Overview of the proposed methodology

Full size image

2 Methodology

In this section, we propose a novel hybrid feature-based, i.e., static and dynamic features, classification system for Android malware. The proposed system considers static features, including permissions, contains embedded APK and hidden payload, etc. and dynamic features, including API calls, installed services, network connections to model android applications. The proposed methodology, as shown in Fig. 1, consists of five major steps. The first step is dynamic analysis of Android malware samples by Cuckoo Framework. In this step, cuckoo run samples on a virtualized environment and report their activities and some static features of the samples for example, requested permission list extracted from AndroidManifest.xml file in APK file. The second step consists of extracting appropriate features from analysis reports. In this step, we also choose some text-based features to characterize application such as methods (API calls), permissions and HTTP connections. The entire feature set is given in Table 1. Since these features need to be pre-processed before the stage of machine learning, the bag of words approach is used along with normalizing features by the means of Tf-idf transformer. After this pre-processing stage, textual features are represented with sparse matrix. In the next step, feature selection is applied on sparse matrix. We use a meta-transformer (specifically SelectFromModel in scikit-learn) along with Extra Trees Classifier [8] to select the best subset of features from the malware dataset. As a result of this process, each application is represented as feature matrix and a class label indicating Android application family.
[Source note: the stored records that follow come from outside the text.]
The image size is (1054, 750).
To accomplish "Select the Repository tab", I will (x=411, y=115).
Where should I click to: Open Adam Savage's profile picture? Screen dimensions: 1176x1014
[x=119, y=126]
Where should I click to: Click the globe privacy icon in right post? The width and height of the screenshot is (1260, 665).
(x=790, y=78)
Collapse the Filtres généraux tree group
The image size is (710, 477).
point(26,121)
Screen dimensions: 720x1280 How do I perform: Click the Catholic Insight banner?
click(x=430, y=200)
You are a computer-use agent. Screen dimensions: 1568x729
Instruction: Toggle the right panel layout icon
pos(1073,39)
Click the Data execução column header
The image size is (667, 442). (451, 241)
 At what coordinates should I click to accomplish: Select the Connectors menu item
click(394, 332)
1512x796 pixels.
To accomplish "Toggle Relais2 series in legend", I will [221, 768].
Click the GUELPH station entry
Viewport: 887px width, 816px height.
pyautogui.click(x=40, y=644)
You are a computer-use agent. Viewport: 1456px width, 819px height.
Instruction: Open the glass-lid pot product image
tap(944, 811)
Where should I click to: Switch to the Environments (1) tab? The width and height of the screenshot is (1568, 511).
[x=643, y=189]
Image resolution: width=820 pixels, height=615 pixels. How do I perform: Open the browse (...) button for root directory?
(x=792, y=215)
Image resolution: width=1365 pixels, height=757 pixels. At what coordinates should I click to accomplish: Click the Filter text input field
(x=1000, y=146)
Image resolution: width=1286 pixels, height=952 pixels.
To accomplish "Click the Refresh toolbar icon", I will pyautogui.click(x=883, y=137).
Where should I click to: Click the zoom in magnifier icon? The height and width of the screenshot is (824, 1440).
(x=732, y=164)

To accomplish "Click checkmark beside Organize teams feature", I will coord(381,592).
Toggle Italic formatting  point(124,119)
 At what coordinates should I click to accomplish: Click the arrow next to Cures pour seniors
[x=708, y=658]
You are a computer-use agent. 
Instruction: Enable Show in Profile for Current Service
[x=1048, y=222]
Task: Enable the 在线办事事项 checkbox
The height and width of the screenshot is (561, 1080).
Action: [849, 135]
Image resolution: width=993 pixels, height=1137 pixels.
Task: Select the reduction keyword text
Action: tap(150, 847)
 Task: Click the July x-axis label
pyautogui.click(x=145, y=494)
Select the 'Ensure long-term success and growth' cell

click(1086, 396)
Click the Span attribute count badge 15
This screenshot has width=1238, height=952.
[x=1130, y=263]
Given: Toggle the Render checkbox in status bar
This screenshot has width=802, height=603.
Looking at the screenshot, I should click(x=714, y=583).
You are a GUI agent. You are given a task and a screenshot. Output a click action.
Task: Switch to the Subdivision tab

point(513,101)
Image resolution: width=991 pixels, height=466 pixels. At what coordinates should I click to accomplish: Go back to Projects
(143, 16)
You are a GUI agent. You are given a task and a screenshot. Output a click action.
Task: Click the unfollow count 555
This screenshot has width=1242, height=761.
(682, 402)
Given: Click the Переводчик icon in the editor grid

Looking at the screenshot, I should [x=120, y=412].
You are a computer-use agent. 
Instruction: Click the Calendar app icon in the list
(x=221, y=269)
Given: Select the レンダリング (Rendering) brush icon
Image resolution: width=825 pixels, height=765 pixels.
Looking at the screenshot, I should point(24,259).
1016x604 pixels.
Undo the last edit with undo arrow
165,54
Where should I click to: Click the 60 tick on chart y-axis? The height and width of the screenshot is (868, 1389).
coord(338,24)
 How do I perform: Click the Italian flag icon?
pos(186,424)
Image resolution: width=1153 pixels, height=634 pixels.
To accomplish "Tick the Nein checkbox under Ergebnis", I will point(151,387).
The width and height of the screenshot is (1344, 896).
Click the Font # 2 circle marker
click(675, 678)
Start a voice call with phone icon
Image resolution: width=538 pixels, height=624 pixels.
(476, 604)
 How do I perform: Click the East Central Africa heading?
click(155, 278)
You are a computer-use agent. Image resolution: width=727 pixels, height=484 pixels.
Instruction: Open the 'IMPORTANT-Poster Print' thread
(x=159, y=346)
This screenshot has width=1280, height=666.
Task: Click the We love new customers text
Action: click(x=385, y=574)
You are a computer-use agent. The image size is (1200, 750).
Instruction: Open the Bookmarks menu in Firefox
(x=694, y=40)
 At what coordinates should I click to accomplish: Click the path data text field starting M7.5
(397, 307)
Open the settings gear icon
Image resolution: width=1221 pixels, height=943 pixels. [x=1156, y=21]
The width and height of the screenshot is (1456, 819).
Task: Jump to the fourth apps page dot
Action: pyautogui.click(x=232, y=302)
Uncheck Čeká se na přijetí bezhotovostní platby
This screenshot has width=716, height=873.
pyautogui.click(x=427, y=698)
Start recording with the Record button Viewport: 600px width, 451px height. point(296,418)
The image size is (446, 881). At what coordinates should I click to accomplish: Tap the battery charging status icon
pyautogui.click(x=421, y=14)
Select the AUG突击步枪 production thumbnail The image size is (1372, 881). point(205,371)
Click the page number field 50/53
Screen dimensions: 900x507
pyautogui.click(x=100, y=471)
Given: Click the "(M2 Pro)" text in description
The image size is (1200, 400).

The fourth part includes the building classification model based on feature set. As Android applications are vectorised into a sparse matrix, one can simply feed this matrix into any machine learning algorithm to derive classification model. However, in our experiments, we examine three classification methods, which are more suitable to high dimensional feature space, including Logistic Regression, Naive Bayes and meta-classifier Random Forest Classification. In Sect. 3, we briefly describe these algorithms and elaborate the performance metrics, then plot confusion matrix for better illustration of levels in class-wise classification accuracy.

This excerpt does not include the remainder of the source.